# THE GREAT FILE DE-DUPLICATOR
### A solution to my fractured backups
A program of 1000 lines begins with dependency imports


In [1]:
from pathlib import Path
import multiprocess #multiprocessing if running outside of jupyter
from multiprocess import Process, Queue #multiprocessing if running outside of jupyter
import json
from collections import defaultdict
from pprint import pprint, pformat
import time
import logging
from queue import Empty

#import pandas as pd
import zlib
from collections import Counter
from IPython.display import clear_output

print('done')

done


### Enter your parameters
Enter where you want to output your analysis files, what directories you want to analyze for duplicates and which folder names you wish to exclude from the analysis.
Mind the backslashes playing nice with python on windows.

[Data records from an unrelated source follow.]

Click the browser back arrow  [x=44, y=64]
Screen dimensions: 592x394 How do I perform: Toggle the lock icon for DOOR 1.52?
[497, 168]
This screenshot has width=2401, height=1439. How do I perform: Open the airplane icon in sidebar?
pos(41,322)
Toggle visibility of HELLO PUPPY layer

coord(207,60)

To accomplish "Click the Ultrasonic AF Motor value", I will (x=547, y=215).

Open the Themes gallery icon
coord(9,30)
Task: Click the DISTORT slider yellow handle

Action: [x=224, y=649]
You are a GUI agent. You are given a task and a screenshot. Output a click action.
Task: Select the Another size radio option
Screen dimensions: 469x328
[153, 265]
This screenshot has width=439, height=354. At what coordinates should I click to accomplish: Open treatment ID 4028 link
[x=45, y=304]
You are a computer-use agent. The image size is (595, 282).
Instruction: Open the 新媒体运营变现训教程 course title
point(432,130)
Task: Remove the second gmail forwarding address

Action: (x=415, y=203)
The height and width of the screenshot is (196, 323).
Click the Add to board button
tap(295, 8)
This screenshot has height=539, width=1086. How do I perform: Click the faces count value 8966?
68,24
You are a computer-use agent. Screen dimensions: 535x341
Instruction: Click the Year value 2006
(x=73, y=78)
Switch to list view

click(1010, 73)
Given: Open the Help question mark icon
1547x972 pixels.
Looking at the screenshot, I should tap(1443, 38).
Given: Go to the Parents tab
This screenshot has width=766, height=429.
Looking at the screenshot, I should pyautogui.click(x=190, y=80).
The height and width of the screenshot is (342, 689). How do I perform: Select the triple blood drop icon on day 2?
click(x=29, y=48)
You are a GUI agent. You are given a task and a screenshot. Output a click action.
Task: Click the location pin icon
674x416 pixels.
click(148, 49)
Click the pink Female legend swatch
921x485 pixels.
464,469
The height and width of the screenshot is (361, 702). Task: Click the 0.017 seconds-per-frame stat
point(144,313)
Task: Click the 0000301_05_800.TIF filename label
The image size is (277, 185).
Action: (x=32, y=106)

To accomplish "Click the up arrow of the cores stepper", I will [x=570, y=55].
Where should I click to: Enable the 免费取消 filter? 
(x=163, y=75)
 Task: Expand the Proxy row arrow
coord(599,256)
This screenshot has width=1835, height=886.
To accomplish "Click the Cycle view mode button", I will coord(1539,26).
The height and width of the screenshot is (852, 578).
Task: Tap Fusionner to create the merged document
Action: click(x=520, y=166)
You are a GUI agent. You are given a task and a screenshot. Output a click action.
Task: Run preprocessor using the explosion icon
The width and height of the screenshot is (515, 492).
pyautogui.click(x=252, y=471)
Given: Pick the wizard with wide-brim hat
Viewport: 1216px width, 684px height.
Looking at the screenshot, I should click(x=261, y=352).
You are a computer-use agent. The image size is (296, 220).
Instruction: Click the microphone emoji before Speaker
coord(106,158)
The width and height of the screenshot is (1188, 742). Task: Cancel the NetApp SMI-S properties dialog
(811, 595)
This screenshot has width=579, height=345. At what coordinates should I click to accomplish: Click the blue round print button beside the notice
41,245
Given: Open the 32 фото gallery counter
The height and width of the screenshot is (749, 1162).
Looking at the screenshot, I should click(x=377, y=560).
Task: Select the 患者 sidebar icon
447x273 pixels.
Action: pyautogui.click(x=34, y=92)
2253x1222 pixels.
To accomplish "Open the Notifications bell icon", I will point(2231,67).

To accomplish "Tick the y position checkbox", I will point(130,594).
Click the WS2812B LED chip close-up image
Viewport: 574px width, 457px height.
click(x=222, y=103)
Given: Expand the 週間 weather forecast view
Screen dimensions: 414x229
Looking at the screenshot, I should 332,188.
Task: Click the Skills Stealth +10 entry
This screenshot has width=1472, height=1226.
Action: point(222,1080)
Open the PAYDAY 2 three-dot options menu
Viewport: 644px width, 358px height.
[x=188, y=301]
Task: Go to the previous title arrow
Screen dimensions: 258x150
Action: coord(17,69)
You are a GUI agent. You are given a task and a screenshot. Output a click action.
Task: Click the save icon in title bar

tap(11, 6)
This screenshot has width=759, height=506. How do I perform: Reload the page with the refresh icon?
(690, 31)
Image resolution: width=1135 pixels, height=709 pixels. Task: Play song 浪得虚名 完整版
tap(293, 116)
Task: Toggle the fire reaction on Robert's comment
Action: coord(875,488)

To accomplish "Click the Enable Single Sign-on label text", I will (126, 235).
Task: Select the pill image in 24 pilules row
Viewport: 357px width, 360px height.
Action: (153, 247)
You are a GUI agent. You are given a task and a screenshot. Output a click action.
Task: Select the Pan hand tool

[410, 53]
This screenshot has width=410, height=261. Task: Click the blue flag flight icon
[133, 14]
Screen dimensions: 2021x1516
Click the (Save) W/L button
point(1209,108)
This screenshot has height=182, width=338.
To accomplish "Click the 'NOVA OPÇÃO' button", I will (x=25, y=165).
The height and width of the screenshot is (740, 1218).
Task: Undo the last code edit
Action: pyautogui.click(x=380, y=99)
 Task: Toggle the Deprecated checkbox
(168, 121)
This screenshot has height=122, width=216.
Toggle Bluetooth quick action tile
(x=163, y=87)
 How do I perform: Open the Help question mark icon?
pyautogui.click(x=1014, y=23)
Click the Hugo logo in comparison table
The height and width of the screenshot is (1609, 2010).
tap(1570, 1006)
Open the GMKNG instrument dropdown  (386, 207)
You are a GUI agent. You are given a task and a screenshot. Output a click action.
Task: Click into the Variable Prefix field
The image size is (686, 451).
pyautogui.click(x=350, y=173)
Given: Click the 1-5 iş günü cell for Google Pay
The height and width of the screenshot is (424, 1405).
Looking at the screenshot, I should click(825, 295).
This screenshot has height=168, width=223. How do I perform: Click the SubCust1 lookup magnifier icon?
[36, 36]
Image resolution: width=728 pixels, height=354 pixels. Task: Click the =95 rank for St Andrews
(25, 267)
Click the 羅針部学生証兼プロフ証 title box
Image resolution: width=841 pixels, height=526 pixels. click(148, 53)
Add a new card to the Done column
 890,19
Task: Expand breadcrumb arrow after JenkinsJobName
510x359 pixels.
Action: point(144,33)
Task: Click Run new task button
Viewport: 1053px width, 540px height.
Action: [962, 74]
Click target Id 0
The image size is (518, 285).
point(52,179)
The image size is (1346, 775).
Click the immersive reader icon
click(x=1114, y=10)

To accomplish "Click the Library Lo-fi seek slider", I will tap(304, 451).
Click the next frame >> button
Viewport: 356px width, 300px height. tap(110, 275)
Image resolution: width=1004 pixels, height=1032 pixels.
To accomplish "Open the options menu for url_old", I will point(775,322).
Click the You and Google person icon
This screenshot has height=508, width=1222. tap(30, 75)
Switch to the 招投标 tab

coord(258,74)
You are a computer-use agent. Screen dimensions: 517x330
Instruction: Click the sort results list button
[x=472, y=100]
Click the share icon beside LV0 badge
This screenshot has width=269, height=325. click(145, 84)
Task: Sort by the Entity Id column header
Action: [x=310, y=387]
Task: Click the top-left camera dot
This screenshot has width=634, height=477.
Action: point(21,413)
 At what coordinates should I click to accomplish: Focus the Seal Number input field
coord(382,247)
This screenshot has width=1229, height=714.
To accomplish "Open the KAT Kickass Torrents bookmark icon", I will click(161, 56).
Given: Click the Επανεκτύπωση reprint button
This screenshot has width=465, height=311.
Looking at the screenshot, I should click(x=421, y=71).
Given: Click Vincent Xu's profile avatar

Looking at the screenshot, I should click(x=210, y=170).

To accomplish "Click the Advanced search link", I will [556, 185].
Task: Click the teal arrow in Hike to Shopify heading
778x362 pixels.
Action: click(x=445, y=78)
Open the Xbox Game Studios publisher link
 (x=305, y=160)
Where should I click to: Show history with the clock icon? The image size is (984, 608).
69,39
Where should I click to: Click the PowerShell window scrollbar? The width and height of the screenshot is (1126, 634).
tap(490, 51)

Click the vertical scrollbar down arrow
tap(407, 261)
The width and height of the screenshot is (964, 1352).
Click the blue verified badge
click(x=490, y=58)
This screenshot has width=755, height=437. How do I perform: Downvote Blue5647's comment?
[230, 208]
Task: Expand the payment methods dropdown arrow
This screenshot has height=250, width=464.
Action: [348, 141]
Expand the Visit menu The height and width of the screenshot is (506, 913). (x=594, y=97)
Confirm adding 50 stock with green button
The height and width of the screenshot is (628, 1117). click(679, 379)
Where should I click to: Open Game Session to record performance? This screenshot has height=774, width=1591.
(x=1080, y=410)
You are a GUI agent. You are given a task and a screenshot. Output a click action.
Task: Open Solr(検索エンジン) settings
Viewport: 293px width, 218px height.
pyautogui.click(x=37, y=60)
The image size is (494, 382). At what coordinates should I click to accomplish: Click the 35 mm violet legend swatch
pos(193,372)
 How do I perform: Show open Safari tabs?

**THE ORDER THE deDupeDirs ARE IN ARE THE PREFERRED ORDER FOR RETENTION IF DRY RUN IS DISABLED! MAKE SURE YOU ARE OK WITH LATER ENTRIES IN THE LIST HAVING DUPLICATE FILES DISABLED!**


In [2]:
dedupeDirs = (r'C:\Users\Ryan\Desktop',
               #r'D:\Users\Ryan',
               'G:\\',
               'F:\\',
               #'H:\\',
               )
excludeDirs = {'$RECYCLE.BIN',
               'gdpr data',
               'steamapps',
               'Google Dump',
              }
excludeExtensions = {'.example',    
}
outputDir = Path(r'C:\Users\Ryan\Desktop')

#Assign file retention priority to dedupeDirs based on order
#Early entries in the list will keep their files over later entries with duplicate files
print(dedupeDirs)

('C:\\Users\\Ryan\\Desktop', 'G:\\', 'F:\\')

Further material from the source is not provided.